2001年リリースのキーボード抜きの4人編成、オーケストラ共演の異色作。
イゴール・コロシェフが脱退し、ウェイクマンもツアーには復帰したもののまた脱退し、結果キーボードなしで制作することに決めたアルバム。キーボードがいないからオーケストラと一緒にやることにしたのか、オケがいるからキーボードの補充をやめたのか、その経緯はよく分からない。
全体的な楽曲群は一定のイエス・レベルに達していると思うが、当時は一聴後、ぱっとしないなぁと思った覚えがある。何度か聴いているうちにじわじわ来るというか、冒頭のマグニフィケイション以外はその良さに気づくのに少々時間がかかった。
Give
Love Each Dayは導入のオーケストラも素晴らしいが、展開が美しい。サビメロももちろんいいが、その前のOur heaven will
be nowから続く展開になんだかぐっと来る。本アルバムで一番気に入っている曲。この良さに気付くのに若干時間がかかってしまって反省している。
Can
You
Imagineは珍しくスクワイア番長リードボーカルの曲。この御仁はもっとリードボーカル曲あってもいいと思うんだけど、なんていうかアンダーソンを立てているというかバンド(の出来)至上主義みたいなところが大きくて、制作面・人事面での辣腕とのギャップが面白い。

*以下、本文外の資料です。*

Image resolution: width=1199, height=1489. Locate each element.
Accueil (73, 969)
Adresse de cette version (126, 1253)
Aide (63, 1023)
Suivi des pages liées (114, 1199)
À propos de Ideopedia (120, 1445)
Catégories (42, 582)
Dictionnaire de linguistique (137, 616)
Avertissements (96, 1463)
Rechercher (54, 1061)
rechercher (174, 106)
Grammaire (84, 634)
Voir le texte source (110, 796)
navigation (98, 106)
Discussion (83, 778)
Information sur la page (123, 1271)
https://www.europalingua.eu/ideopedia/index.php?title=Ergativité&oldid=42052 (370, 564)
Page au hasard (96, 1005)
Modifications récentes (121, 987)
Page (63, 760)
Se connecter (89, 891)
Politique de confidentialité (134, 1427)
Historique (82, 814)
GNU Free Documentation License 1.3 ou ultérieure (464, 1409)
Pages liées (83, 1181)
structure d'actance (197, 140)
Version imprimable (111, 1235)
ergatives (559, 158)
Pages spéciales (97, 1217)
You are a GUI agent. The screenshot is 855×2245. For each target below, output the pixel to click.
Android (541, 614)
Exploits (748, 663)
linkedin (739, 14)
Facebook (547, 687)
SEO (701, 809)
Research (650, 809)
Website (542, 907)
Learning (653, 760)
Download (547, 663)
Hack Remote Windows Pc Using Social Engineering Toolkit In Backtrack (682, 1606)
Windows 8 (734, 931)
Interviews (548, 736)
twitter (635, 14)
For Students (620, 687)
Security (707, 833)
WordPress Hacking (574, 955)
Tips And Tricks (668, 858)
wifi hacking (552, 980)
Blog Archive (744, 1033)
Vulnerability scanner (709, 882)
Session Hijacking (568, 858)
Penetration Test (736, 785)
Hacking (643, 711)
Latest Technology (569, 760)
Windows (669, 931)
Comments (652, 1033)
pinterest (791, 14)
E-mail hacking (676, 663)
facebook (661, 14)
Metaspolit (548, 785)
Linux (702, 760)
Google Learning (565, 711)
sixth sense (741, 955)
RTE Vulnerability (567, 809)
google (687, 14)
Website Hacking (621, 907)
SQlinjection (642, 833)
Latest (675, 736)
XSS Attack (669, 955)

10分ほどのIn the Presence ofもアンダーソンのソロっぽいメロディで正直地味なんだけど、あのゆったりさが持ち味なんだなと思っている。
日本盤はボーナストラックにLong Distanceのオーケストラとの共演ライブが収録されていたが、その後に危機、Long Distance、錯乱の扉のライブがボーナスディスクとして付いたものが出て、それも買った。それにしてもジャケットはイマイチ。
この後、しばらくライブ盤とかボックスとかしか出ないので、本作が最後の作品になるのかなとよぎったこともあった。(Word Is Liveが出たころ)
残念ながら、現時点ではジョン・アンダーソン参加の最後のスタジオアルバムということになっている。